Written problem. Reproduce the listing below, switching every "computer-use agent" to "desktop assistant" and leaving everything else unchanged.

Data provided.
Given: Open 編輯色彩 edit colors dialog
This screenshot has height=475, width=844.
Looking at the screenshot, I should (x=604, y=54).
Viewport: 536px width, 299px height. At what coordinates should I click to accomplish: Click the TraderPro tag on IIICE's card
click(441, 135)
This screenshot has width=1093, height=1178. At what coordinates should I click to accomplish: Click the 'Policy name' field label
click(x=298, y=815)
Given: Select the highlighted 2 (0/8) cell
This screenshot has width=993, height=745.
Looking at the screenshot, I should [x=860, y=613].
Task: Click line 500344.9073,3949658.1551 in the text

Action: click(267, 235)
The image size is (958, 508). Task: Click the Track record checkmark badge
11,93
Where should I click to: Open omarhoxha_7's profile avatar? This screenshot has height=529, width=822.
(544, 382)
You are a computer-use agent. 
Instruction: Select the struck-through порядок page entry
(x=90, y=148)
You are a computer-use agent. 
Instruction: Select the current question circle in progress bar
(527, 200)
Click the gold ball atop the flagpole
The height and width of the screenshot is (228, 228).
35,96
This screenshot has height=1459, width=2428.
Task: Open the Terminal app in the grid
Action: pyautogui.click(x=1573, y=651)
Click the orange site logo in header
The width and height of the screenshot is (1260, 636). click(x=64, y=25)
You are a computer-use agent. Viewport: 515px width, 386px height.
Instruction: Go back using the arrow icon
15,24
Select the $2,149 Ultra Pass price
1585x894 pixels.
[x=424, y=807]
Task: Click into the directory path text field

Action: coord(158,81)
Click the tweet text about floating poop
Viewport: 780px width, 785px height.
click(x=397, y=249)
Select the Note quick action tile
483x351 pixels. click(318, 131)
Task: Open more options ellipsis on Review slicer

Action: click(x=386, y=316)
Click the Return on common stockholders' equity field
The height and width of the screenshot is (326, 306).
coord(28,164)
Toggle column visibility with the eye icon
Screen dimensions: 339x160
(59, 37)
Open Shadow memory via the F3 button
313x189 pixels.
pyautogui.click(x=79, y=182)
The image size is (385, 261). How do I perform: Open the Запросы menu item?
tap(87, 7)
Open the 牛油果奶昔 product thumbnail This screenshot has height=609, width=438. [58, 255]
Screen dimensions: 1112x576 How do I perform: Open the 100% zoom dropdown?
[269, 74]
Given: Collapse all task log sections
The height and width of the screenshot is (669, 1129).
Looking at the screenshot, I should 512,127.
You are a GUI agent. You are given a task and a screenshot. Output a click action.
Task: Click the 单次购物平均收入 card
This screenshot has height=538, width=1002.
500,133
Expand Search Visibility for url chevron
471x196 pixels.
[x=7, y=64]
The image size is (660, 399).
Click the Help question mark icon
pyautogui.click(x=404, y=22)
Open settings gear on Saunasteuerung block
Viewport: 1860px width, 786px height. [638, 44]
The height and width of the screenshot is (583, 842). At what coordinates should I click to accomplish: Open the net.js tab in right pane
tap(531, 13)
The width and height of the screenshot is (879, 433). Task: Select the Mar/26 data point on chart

Completed task.
Given: Open 編輯色彩 edit colors dialog
This screenshot has height=475, width=844.
Looking at the screenshot, I should (x=604, y=54).
Viewport: 536px width, 299px height. At what coordinates should I click to accomplish: Click the TraderPro tag on IIICE's card
click(441, 135)
This screenshot has width=1093, height=1178. At what coordinates should I click to accomplish: Click the 'Policy name' field label
click(x=298, y=815)
Given: Select the highlighted 2 (0/8) cell
This screenshot has width=993, height=745.
Looking at the screenshot, I should [x=860, y=613].
Task: Click line 500344.9073,3949658.1551 in the text

Action: click(267, 235)
The image size is (958, 508). Task: Click the Track record checkmark badge
11,93
Where should I click to: Open omarhoxha_7's profile avatar? This screenshot has height=529, width=822.
(544, 382)
You are a desktop assistant. 
Instruction: Select the struck-through порядок page entry
(x=90, y=148)
You are a desktop assistant. 
Instruction: Select the current question circle in progress bar
(527, 200)
Click the gold ball atop the flagpole
The height and width of the screenshot is (228, 228).
35,96
This screenshot has height=1459, width=2428.
Task: Open the Terminal app in the grid
Action: pyautogui.click(x=1573, y=651)
Click the orange site logo in header
The width and height of the screenshot is (1260, 636). click(x=64, y=25)
You are a desktop assistant. Viewport: 515px width, 386px height.
Instruction: Go back using the arrow icon
15,24
Select the $2,149 Ultra Pass price
1585x894 pixels.
[x=424, y=807]
Task: Click into the directory path text field

Action: coord(158,81)
Click the tweet text about floating poop
Viewport: 780px width, 785px height.
click(x=397, y=249)
Select the Note quick action tile
483x351 pixels. click(318, 131)
Task: Open more options ellipsis on Review slicer

Action: click(x=386, y=316)
Click the Return on common stockholders' equity field
The height and width of the screenshot is (326, 306).
coord(28,164)
Toggle column visibility with the eye icon
Screen dimensions: 339x160
(59, 37)
Open Shadow memory via the F3 button
313x189 pixels.
pyautogui.click(x=79, y=182)
The image size is (385, 261). How do I perform: Open the Запросы menu item?
tap(87, 7)
Open the 牛油果奶昔 product thumbnail This screenshot has height=609, width=438. [58, 255]
Screen dimensions: 1112x576 How do I perform: Open the 100% zoom dropdown?
[269, 74]
Given: Collapse all task log sections
The height and width of the screenshot is (669, 1129).
Looking at the screenshot, I should 512,127.
You are a GUI agent. You are given a task and a screenshot. Output a click action.
Task: Click the 单次购物平均收入 card
This screenshot has height=538, width=1002.
500,133
Expand Search Visibility for url chevron
471x196 pixels.
[x=7, y=64]
The image size is (660, 399).
Click the Help question mark icon
pyautogui.click(x=404, y=22)
Open settings gear on Saunasteuerung block
Viewport: 1860px width, 786px height. [638, 44]
The height and width of the screenshot is (583, 842). At what coordinates should I click to accomplish: Open the net.js tab in right pane
tap(531, 13)
The width and height of the screenshot is (879, 433). Task: Select the Mar/26 data point on chart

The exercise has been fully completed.